The United States economy runs in cycles from between four and six years. The ever so slight bull market which now exists has been present for approximately four years. This means that a downturn in the economy is likely sometime within the next two years. This may be of significant concern to many as the market is considered to be only slightly bullish. Even though the financial markets appear to be performing well, most Americans are not enjoying high levels of prosperity. There is a high level of unemployment and household debt continues to be high. The GDP is flat.

While there has been consumer driven hiring during 2013, the industrial part of the economy continues to struggle. The softening of the growth in China and the recession in Europe has led US factories to have fewer overseas prospects for sales. During May of 2013, the manufacturing industry in the United States lost 8000 jobs. This is added to the 9000 jobs which were lost in April and another 4000, which were lost during March of 2013. On a more positive note, the sustained growth of the US economy has begun to lure job seekers back into the market.
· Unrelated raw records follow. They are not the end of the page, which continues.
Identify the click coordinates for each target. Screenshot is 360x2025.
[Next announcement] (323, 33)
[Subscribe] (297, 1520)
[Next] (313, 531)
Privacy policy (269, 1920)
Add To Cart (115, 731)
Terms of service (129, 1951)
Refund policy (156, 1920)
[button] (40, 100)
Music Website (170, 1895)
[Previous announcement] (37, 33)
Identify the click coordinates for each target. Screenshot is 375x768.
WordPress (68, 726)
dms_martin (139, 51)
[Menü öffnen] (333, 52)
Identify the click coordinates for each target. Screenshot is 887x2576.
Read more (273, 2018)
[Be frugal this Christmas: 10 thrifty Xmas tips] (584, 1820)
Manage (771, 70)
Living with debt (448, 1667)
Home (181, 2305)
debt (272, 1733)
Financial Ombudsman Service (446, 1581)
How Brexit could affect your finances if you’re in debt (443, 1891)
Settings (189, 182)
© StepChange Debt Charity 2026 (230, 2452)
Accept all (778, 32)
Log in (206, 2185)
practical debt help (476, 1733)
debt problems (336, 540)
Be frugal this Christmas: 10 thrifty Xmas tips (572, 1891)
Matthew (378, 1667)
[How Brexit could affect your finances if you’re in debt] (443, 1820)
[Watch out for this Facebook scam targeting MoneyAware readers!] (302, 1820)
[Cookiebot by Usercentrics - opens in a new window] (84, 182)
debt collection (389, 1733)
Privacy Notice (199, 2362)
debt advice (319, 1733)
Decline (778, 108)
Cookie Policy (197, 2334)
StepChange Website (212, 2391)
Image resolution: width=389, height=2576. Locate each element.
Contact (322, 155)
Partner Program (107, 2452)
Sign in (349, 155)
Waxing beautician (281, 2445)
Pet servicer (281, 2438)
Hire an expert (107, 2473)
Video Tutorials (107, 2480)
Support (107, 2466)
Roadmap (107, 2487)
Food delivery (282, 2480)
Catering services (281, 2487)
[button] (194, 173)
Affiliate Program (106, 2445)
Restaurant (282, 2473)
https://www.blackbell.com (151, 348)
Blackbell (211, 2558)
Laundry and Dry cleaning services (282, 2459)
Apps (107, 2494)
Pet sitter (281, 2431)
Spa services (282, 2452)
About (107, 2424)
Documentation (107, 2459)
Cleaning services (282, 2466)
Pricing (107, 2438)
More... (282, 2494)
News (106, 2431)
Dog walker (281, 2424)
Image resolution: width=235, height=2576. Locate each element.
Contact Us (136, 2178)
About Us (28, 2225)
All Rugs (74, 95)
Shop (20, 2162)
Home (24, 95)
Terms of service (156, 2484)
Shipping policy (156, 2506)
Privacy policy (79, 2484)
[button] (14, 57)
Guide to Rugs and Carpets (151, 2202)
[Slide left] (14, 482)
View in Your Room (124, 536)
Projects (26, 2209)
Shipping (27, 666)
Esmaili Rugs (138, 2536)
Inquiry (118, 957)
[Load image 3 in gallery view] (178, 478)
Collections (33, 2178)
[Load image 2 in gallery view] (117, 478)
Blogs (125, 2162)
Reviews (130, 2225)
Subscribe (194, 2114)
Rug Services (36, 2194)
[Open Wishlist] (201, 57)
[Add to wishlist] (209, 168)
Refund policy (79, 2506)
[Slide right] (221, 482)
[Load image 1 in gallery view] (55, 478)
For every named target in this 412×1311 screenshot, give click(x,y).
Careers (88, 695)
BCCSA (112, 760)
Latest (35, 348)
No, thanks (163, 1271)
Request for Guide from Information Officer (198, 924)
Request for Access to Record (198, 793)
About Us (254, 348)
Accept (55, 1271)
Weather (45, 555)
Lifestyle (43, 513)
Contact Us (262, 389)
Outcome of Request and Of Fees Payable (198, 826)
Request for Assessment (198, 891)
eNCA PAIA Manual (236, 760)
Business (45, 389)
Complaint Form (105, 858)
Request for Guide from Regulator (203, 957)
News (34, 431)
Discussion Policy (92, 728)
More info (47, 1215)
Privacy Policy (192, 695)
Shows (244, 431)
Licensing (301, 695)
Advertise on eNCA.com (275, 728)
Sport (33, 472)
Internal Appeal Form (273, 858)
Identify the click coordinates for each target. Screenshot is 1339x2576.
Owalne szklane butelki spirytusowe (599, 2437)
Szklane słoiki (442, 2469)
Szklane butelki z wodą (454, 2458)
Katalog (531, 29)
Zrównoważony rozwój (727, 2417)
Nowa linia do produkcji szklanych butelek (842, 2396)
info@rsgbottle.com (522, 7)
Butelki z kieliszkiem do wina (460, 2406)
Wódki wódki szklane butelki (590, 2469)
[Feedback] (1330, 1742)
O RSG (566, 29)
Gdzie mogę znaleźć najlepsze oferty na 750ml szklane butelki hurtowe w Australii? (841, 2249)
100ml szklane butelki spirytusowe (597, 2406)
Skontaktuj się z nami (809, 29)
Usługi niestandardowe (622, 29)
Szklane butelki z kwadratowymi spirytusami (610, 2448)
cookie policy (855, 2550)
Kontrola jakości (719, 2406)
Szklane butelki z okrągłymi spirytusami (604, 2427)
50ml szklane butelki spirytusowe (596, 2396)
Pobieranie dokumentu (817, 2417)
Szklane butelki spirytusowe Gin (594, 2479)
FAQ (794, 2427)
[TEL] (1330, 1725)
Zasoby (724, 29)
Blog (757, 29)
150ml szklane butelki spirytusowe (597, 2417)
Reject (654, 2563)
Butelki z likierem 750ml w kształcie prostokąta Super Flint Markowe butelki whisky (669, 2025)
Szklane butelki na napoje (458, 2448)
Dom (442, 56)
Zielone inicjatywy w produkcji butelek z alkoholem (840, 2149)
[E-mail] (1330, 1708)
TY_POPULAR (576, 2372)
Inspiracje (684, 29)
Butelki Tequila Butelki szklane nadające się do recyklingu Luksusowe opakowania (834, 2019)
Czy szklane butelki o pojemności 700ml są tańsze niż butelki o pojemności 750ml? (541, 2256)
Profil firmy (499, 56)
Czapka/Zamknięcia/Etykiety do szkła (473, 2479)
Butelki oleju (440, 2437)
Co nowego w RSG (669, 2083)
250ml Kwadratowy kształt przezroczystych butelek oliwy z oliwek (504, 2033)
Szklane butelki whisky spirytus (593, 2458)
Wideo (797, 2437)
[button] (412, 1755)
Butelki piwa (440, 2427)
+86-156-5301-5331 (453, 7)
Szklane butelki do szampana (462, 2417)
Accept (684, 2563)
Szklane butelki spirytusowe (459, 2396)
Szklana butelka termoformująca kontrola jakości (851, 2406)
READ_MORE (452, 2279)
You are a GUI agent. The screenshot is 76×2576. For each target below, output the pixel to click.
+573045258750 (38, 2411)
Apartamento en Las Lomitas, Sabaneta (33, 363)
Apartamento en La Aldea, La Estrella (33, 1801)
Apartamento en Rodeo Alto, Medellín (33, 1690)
The workforce grew by 420,000 people during May of 2013.

If public administration does not make the necessary economic policy changes, the federal debt will be more than 73% of the GDP. This means that policy makers must address this problem before the deficit is so high that it is nearly impossible to reduce. The overall outlook for the next 10 years is for there to be a slow decrease in unemployment and slight increase in economic health of the United States.

CONCLUSION

This paper was an examination of unemployment in the United States, and the impact that this has on public administration. It began by exploring how unemployment is negative for nearly all stakeholders. It examined how unemployment has been a consistent difficulty in the United States since the economic problems began in 2007. Unemployment among youth in the United States is especially problematic with rates as high as 22%.

After completing the discussion on the issues related to unemployment, there was discussion on how these problems have affected public administrators and their policies. The problematic combination of high unemployment and economic recession has led public administrators to debate on both the conservative and liberal side of fiscal solutions. It is expected that over the next 10 years unemployment and a mild recession will continue to be a problem. However, it is also expected that both difficulties will slowly decrease over the next 10 years. This assumes that there is not another disastrous financial situation such as that which began to occur during 2007.